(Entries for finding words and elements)
·····
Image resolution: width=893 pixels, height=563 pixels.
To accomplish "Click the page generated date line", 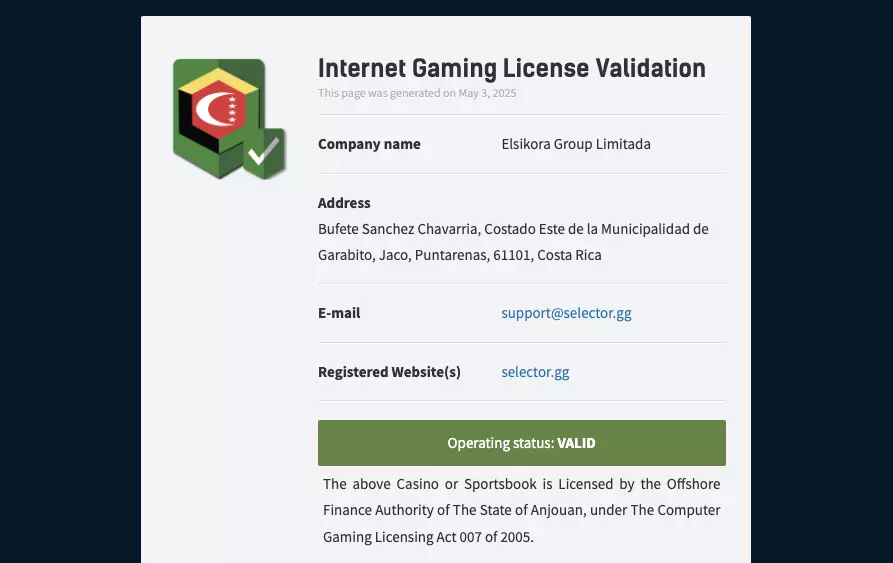I will [417, 93].
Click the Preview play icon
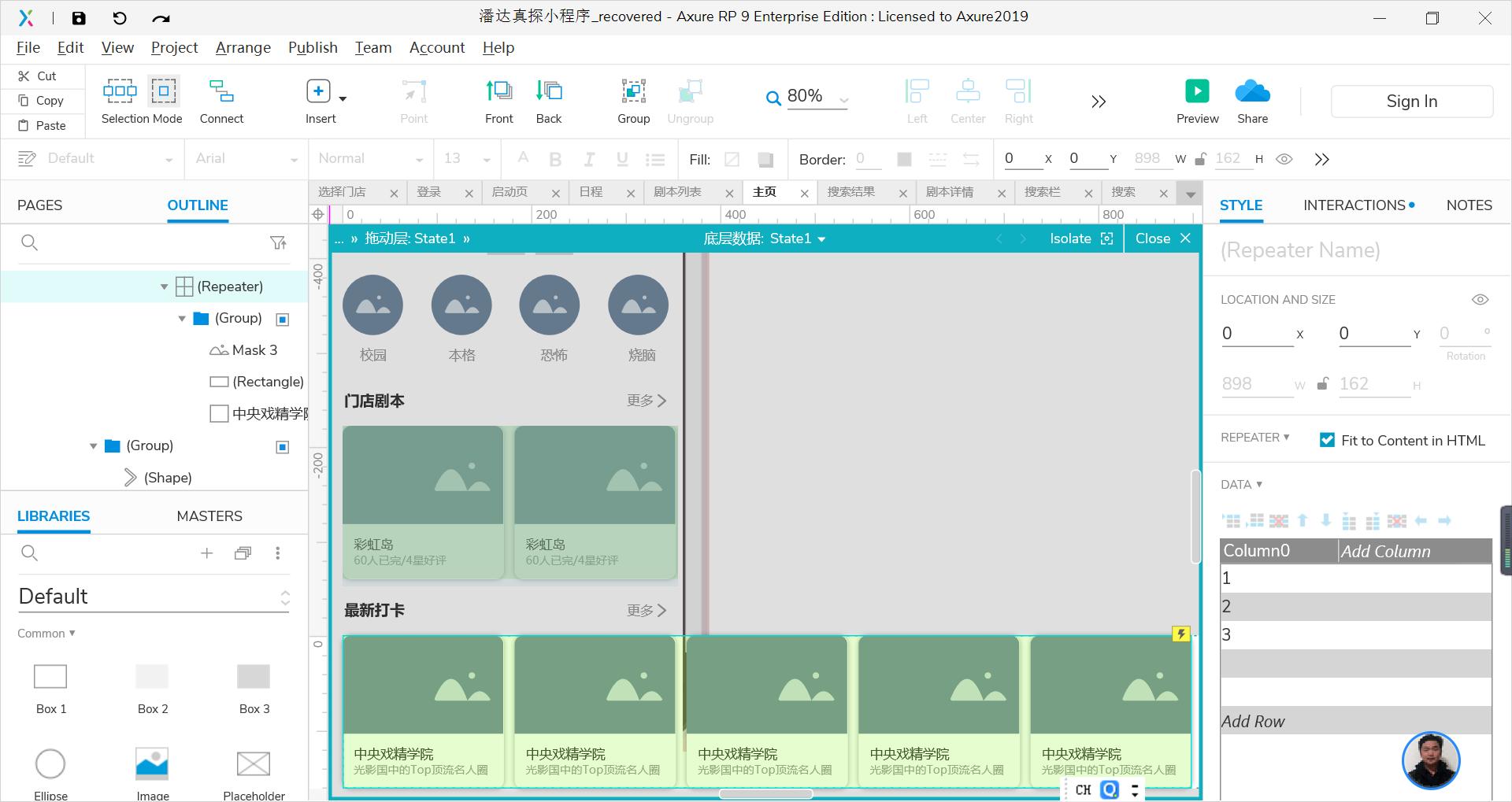Screen dimensions: 1512x802 tap(1197, 91)
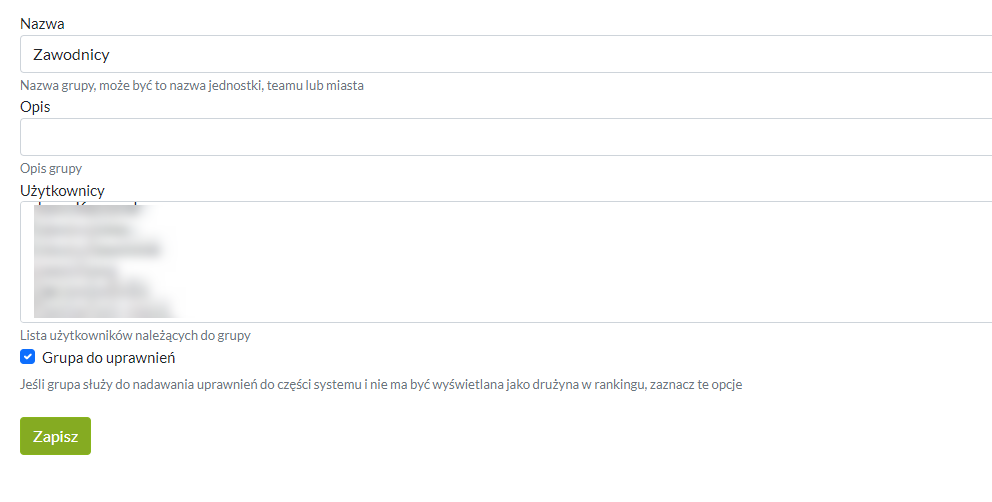The height and width of the screenshot is (502, 992).
Task: Select the last visible user in the list
Action: coord(100,309)
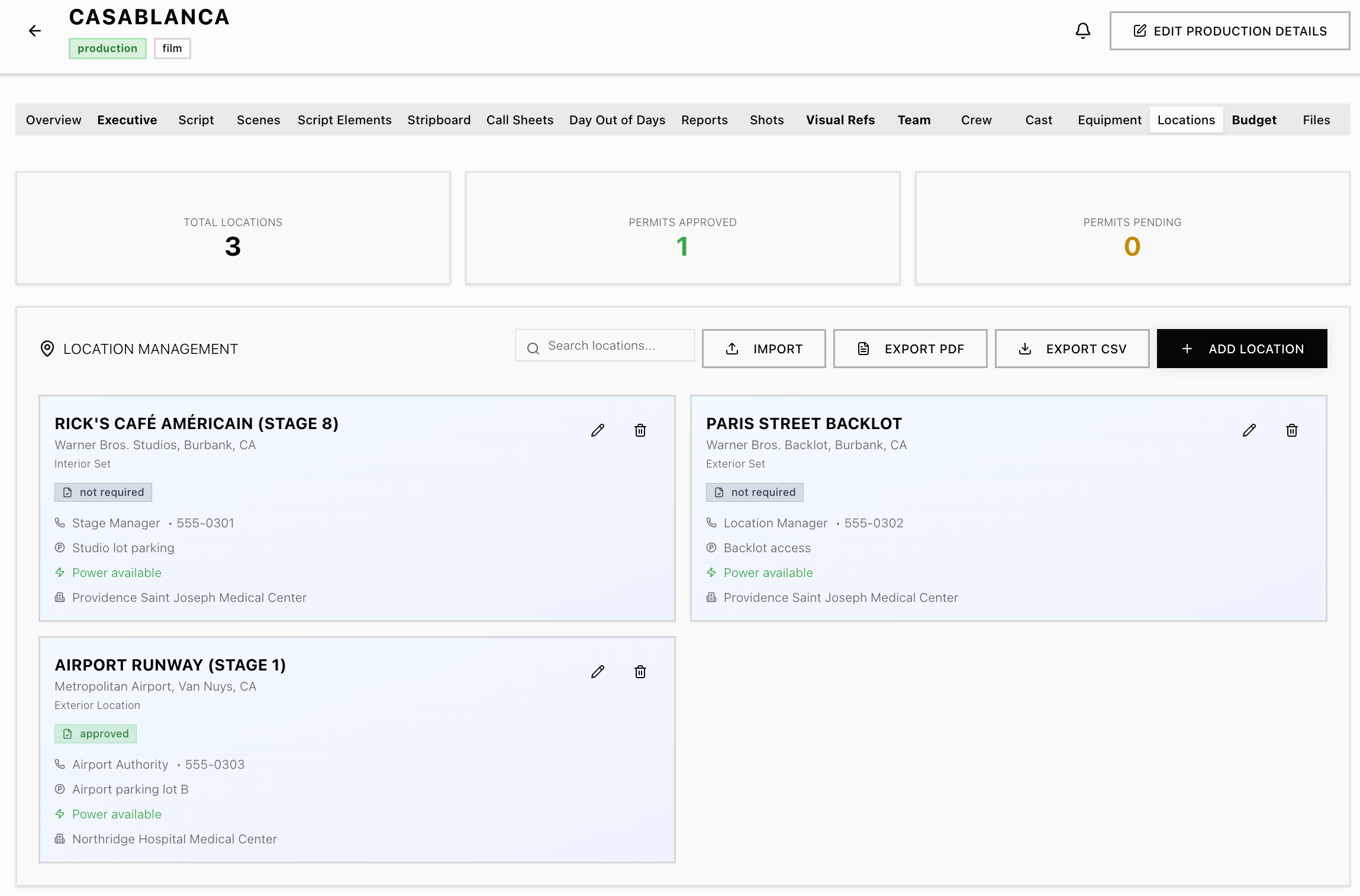
Task: Open the Stripboard tab
Action: click(x=439, y=120)
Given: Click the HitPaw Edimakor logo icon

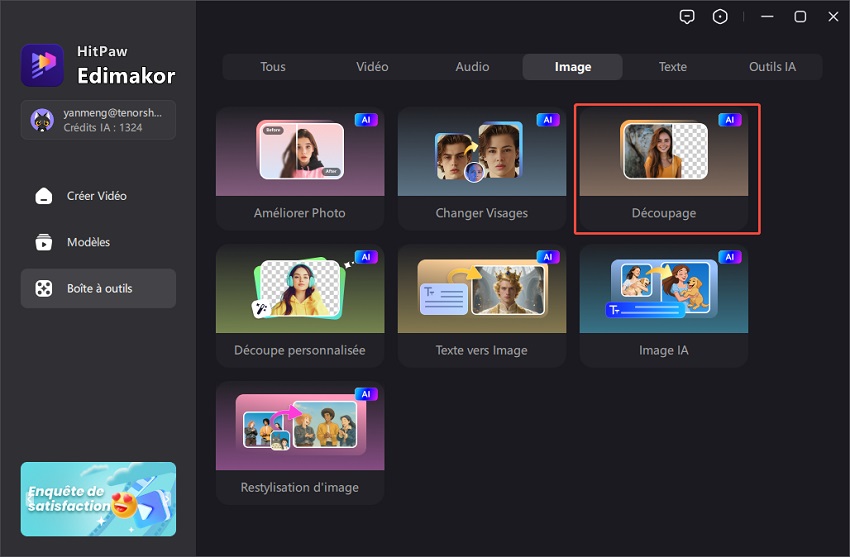Looking at the screenshot, I should 42,65.
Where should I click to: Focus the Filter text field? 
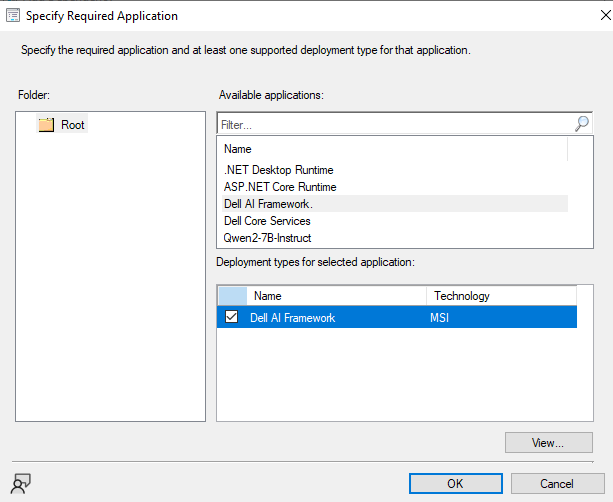tap(395, 125)
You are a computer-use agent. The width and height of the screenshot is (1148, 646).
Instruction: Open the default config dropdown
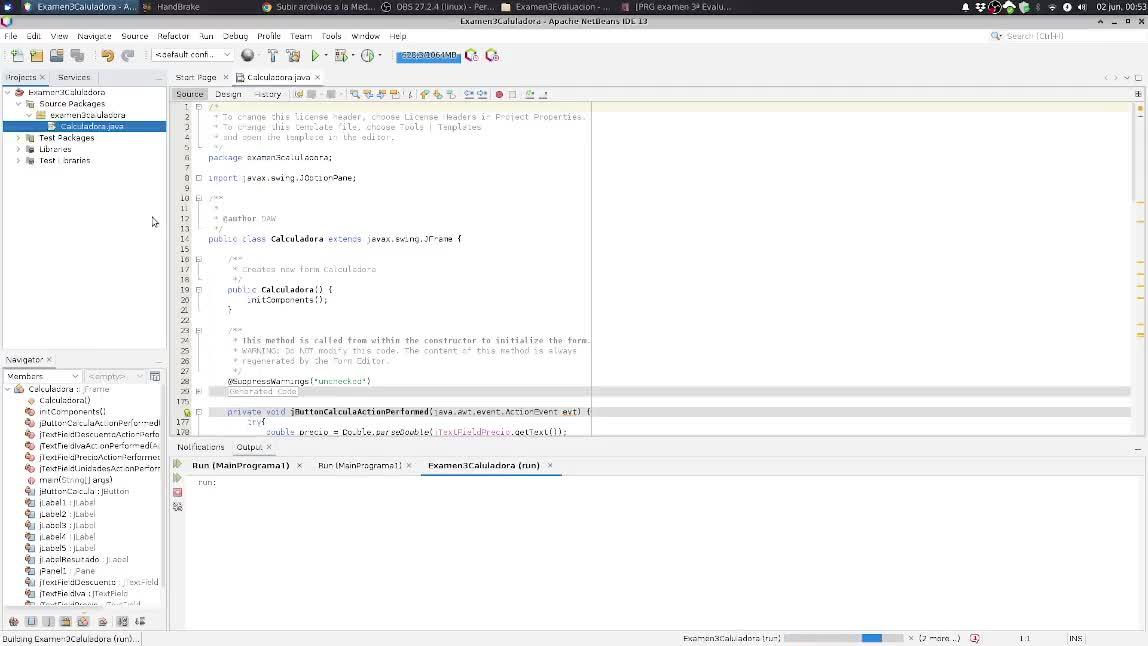(192, 55)
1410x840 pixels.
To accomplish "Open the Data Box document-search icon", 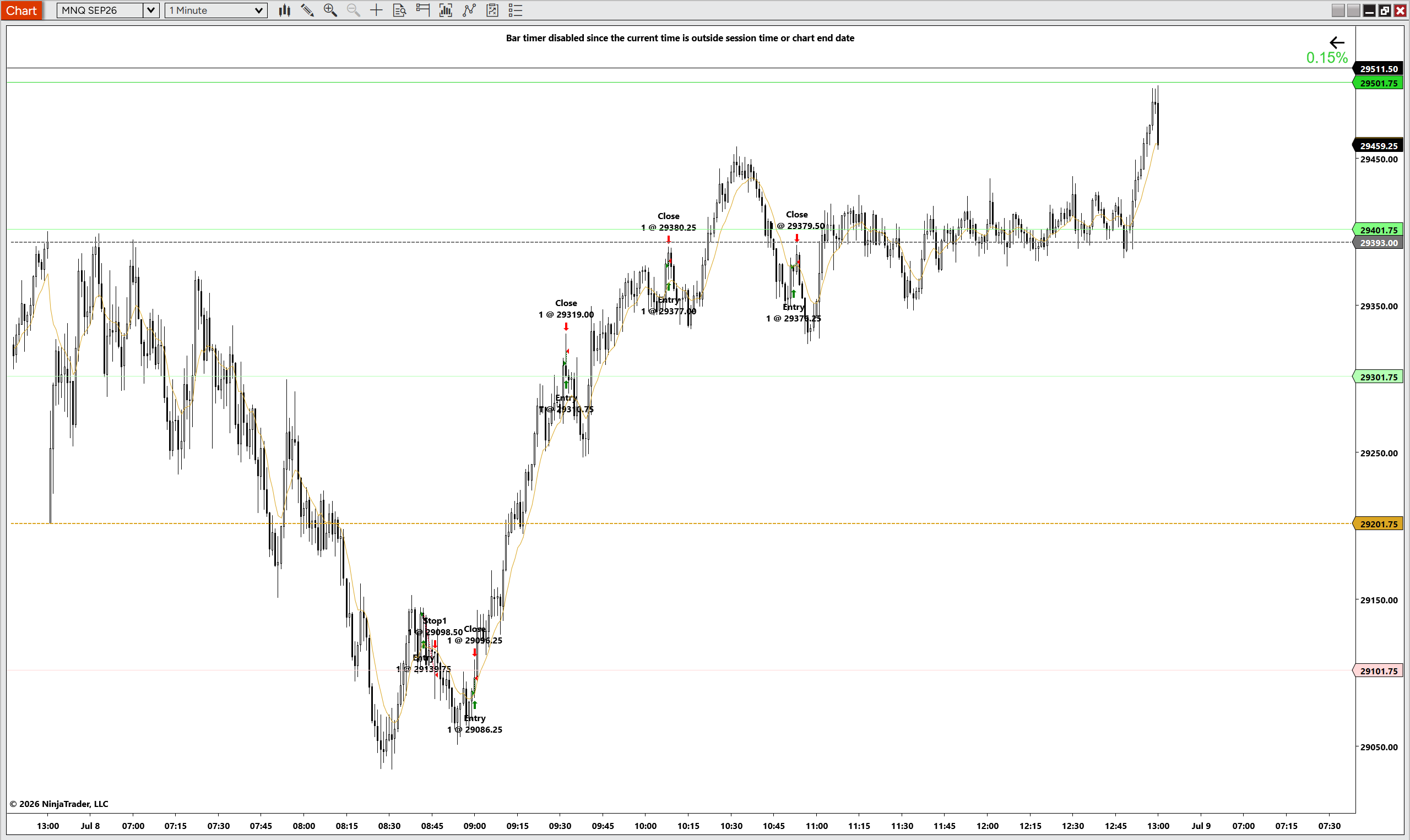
·····
→ **What the task requires**
Arrange the items above, from the line containing "Where should I" through the end, as a JSON list of strings with one string per line. Skip blank lines and leave the pictures out.

→ **Answer below**
[
  "Where should I click to: Focus the Filter text field? ",
  "tap(395, 125)",
  "You are a computer-use agent. The width and height of the screenshot is (1148, 646).",
  "Instruction: Open the default config dropdown",
  "(192, 55)",
  "1410x840 pixels.",
  "To accomplish \"Open the Data Box document-search icon\", "
]